Convergence spaces, pseudotopological spaces, etc.: what's the big picture? when do we encounter them and what are they good for?

I will attempt to at least partially answer my own question by saying something of what, after reading several papers, I understand about how pre- and pseudotopological spaces shed light on quotients of topological spaces. I still very much invite other answers or additions, clarifications or corrections to this one, which I am making community wiki. — Gro-Tsen

Main references for what follow will be:

• [BHL] := Bentley, Herrlich & Lowen, “Improving Constructions in Topology” (p. 3–20 in: Herrlich & Porst (eds.) Category Theory at Work (Bremen 1990), Heldermann (1991))

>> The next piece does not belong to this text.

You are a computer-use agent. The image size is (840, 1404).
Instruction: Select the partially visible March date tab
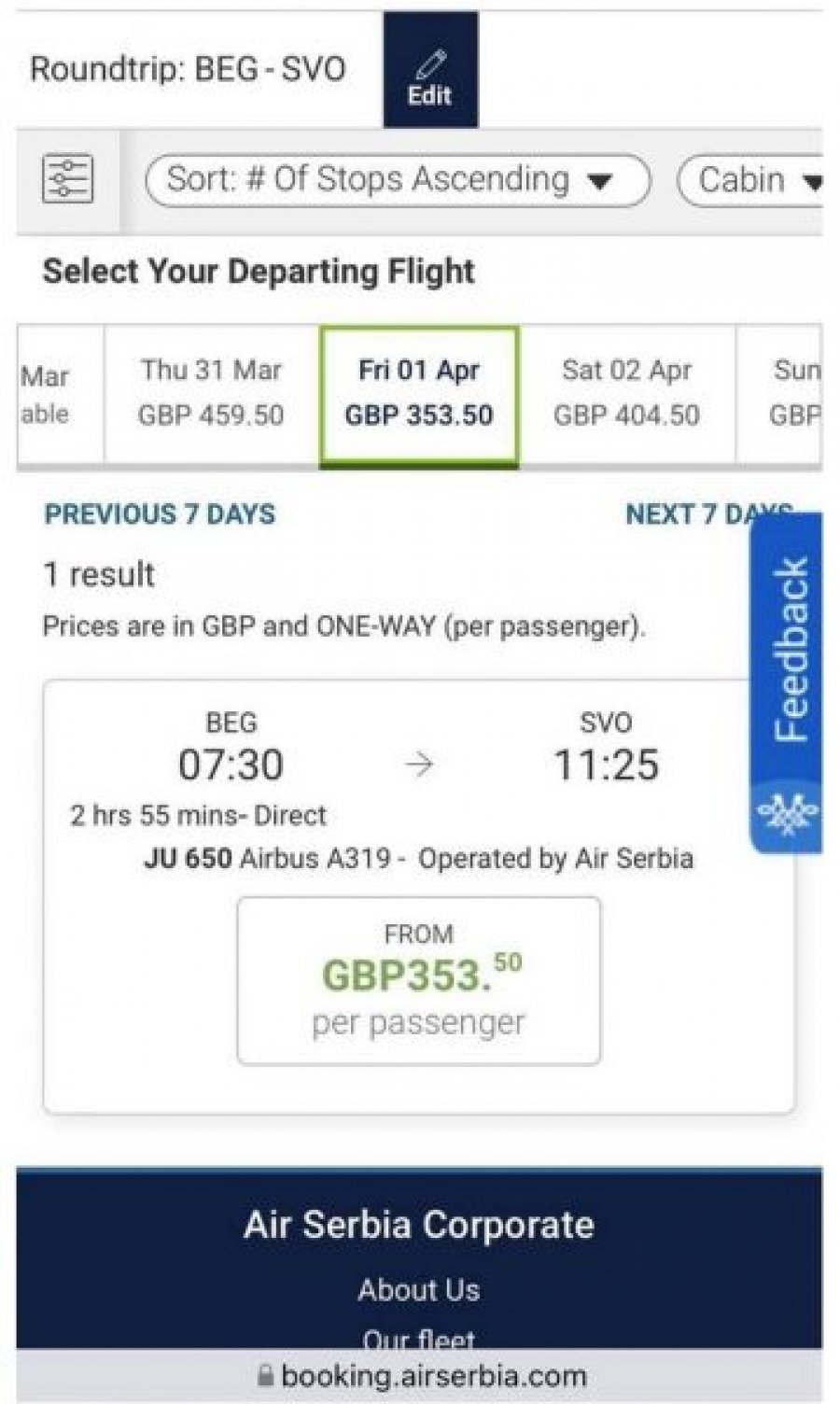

• [HLS] := Herrlich, Lowen-Colebunders & Schwarz, “Improving $\mathbf{Top}$: $\mathbf{PrTop}$ and $\mathbf{PsTop}$” (p. 21–34 in: Herrlich & Porst (eds.), op. cit.)

It is known (though perhaps not as much as it should be, and perhaps traumatizing to learn) that, while quotients of topological spaces exist, they do not behave as nicely as they could. Specifically:

• If $X \xrightarrow{f} Y$ is a quotient map of topological spaces, it may not remain so under restriction: that is, if $Y_0 \subseteq Y$ a subspace, and if $X_0 := f^{-1}(Y_0)$ with the induced topology, then $X_0 \to Y_0$ need not be a quotient map (see example 1 below). When this does hold (for a given $f$, for all $Y_0 \subseteq Y$) we say that $f$ is hereditarily quotient.

• Even if $X \xrightarrow{f} Y$ is a hereditarily quotient map of topological spaces, it may not remain a quotient map under pullback: that is, if $Y' \xrightarrow{g} Y$ is a continuous map and $X' := X \times_Y Y'$ is the set of $(x,y) \in X \times Y'$ such that $f(x) = g(y)$ (with the induced topology), it need not be the case that $X' \to Y'$ (taking $(x,y)$ to $y$) is a quotient map. (In fact, this need not hold even when $Y' = Y\times Z$ so that $X' = X\times Z$ and $X' \to Y'$ is just $f \times 1_Z$, see example 2 below.) When this holds (for a given $f$ for all $g$) we say that $f$ is universally quotient (or sometimes bi-quotient, see below).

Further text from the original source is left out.